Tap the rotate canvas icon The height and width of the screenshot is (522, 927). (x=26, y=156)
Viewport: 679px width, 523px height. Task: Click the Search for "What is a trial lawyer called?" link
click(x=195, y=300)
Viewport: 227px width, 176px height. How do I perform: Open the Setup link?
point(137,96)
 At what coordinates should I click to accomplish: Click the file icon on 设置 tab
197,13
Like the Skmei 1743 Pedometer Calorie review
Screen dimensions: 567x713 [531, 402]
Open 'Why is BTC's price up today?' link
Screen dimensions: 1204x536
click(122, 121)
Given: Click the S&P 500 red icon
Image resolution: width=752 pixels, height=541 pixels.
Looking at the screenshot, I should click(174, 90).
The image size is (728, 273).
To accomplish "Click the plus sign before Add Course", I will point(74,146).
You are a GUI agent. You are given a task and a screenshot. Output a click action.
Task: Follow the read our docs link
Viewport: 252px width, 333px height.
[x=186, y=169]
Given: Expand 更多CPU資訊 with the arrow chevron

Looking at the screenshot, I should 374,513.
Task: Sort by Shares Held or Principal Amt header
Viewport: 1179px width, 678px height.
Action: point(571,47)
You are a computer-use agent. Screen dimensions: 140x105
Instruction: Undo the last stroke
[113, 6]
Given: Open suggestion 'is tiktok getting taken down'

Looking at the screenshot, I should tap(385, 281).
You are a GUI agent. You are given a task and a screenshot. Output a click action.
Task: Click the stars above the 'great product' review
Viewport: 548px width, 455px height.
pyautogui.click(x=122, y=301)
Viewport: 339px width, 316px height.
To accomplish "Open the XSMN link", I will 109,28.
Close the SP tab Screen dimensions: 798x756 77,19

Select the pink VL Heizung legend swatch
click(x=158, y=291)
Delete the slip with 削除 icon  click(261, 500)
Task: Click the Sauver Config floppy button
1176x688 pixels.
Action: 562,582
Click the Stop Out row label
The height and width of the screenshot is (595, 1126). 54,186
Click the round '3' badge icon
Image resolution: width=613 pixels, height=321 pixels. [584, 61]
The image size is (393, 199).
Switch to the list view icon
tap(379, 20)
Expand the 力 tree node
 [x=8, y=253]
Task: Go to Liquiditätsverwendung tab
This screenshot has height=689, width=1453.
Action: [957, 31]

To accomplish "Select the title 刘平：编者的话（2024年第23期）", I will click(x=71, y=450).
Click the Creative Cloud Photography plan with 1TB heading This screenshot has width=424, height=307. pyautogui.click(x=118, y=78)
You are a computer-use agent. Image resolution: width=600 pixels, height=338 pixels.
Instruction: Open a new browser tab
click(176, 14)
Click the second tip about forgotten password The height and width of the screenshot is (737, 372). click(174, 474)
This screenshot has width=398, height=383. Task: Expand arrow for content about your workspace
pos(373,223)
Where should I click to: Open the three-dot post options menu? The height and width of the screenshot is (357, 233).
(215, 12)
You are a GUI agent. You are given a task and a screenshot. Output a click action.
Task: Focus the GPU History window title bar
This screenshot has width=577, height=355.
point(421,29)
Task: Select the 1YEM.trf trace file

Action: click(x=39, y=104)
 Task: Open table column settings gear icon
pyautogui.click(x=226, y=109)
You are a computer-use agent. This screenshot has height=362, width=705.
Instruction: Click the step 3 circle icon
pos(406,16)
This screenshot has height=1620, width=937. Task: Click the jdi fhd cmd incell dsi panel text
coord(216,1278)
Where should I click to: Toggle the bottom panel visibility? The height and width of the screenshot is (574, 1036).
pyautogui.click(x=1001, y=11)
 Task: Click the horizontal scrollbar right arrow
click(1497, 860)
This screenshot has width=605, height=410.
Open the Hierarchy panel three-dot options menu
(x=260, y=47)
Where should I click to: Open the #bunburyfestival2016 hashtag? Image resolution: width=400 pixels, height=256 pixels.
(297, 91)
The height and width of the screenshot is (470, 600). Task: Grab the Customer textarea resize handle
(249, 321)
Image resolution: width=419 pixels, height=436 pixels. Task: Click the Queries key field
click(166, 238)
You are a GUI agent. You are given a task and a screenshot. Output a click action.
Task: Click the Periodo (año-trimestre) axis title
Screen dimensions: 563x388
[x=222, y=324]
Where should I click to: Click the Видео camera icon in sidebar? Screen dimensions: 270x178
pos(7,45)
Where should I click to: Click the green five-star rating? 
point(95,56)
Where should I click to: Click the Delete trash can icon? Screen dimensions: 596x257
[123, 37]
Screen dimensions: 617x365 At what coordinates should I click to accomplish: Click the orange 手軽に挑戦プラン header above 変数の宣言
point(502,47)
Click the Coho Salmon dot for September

--------------------------------

- PROMPT -
Nothing is to be left out, and every entry is to be transcribed exactly.

- EXERCISE ANSWER -
Tap the rotate canvas icon The height and width of the screenshot is (522, 927). (x=26, y=156)
Viewport: 679px width, 523px height. Task: Click the Search for "What is a trial lawyer called?" link
click(x=195, y=300)
Viewport: 227px width, 176px height. How do I perform: Open the Setup link?
point(137,96)
 At what coordinates should I click to accomplish: Click the file icon on 设置 tab
197,13
Like the Skmei 1743 Pedometer Calorie review
Screen dimensions: 567x713 [531, 402]
Open 'Why is BTC's price up today?' link
Screen dimensions: 1204x536
click(122, 121)
Given: Click the S&P 500 red icon
Image resolution: width=752 pixels, height=541 pixels.
Looking at the screenshot, I should click(174, 90).
The image size is (728, 273).
To accomplish "Click the plus sign before Add Course", I will point(74,146).
You are a GUI agent. You are given a task and a screenshot. Output a click action.
Task: Follow the read our docs link
Viewport: 252px width, 333px height.
[x=186, y=169]
Given: Expand 更多CPU資訊 with the arrow chevron

Looking at the screenshot, I should 374,513.
Task: Sort by Shares Held or Principal Amt header
Viewport: 1179px width, 678px height.
Action: point(571,47)
You are a computer-use agent. Screen dimensions: 140x105
Instruction: Undo the last stroke
[113, 6]
Given: Open suggestion 'is tiktok getting taken down'

Looking at the screenshot, I should tap(385, 281).
You are a GUI agent. You are given a task and a screenshot. Output a click action.
Task: Click the stars above the 'great product' review
Viewport: 548px width, 455px height.
pyautogui.click(x=122, y=301)
Viewport: 339px width, 316px height.
To accomplish "Open the XSMN link", I will 109,28.
Close the SP tab Screen dimensions: 798x756 77,19

Select the pink VL Heizung legend swatch
click(x=158, y=291)
Delete the slip with 削除 icon  click(261, 500)
Task: Click the Sauver Config floppy button
1176x688 pixels.
Action: 562,582
Click the Stop Out row label
The height and width of the screenshot is (595, 1126). 54,186
Click the round '3' badge icon
Image resolution: width=613 pixels, height=321 pixels. [584, 61]
The image size is (393, 199).
Switch to the list view icon
tap(379, 20)
Expand the 力 tree node
 [x=8, y=253]
Task: Go to Liquiditätsverwendung tab
This screenshot has height=689, width=1453.
Action: [957, 31]

To accomplish "Select the title 刘平：编者的话（2024年第23期）", I will click(x=71, y=450).
Click the Creative Cloud Photography plan with 1TB heading This screenshot has width=424, height=307. pyautogui.click(x=118, y=78)
You are a computer-use agent. Image resolution: width=600 pixels, height=338 pixels.
Instruction: Open a new browser tab
click(176, 14)
Click the second tip about forgotten password The height and width of the screenshot is (737, 372). click(174, 474)
This screenshot has width=398, height=383. Task: Expand arrow for content about your workspace
pos(373,223)
Where should I click to: Open the three-dot post options menu? The height and width of the screenshot is (357, 233).
(215, 12)
You are a GUI agent. You are given a task and a screenshot. Output a click action.
Task: Focus the GPU History window title bar
This screenshot has width=577, height=355.
point(421,29)
Task: Select the 1YEM.trf trace file

Action: click(x=39, y=104)
 Task: Open table column settings gear icon
pyautogui.click(x=226, y=109)
You are a computer-use agent. This screenshot has height=362, width=705.
Instruction: Click the step 3 circle icon
pos(406,16)
This screenshot has height=1620, width=937. Task: Click the jdi fhd cmd incell dsi panel text
coord(216,1278)
Where should I click to: Toggle the bottom panel visibility? The height and width of the screenshot is (574, 1036).
pyautogui.click(x=1001, y=11)
 Task: Click the horizontal scrollbar right arrow
click(1497, 860)
This screenshot has width=605, height=410.
Open the Hierarchy panel three-dot options menu
(x=260, y=47)
Where should I click to: Open the #bunburyfestival2016 hashtag? Image resolution: width=400 pixels, height=256 pixels.
(297, 91)
The height and width of the screenshot is (470, 600). Task: Grab the Customer textarea resize handle
(249, 321)
Image resolution: width=419 pixels, height=436 pixels. Task: Click the Queries key field
click(166, 238)
You are a GUI agent. You are given a task and a screenshot. Output a click action.
Task: Click the Periodo (año-trimestre) axis title
Screen dimensions: 563x388
[x=222, y=324]
Where should I click to: Click the Видео camera icon in sidebar? Screen dimensions: 270x178
pos(7,45)
Where should I click to: Click the green five-star rating? 
point(95,56)
Where should I click to: Click the Delete trash can icon? Screen dimensions: 596x257
[123, 37]
Screen dimensions: 617x365 At what coordinates should I click to accomplish: Click the orange 手軽に挑戦プラン header above 変数の宣言
point(502,47)
Click the Coho Salmon dot for September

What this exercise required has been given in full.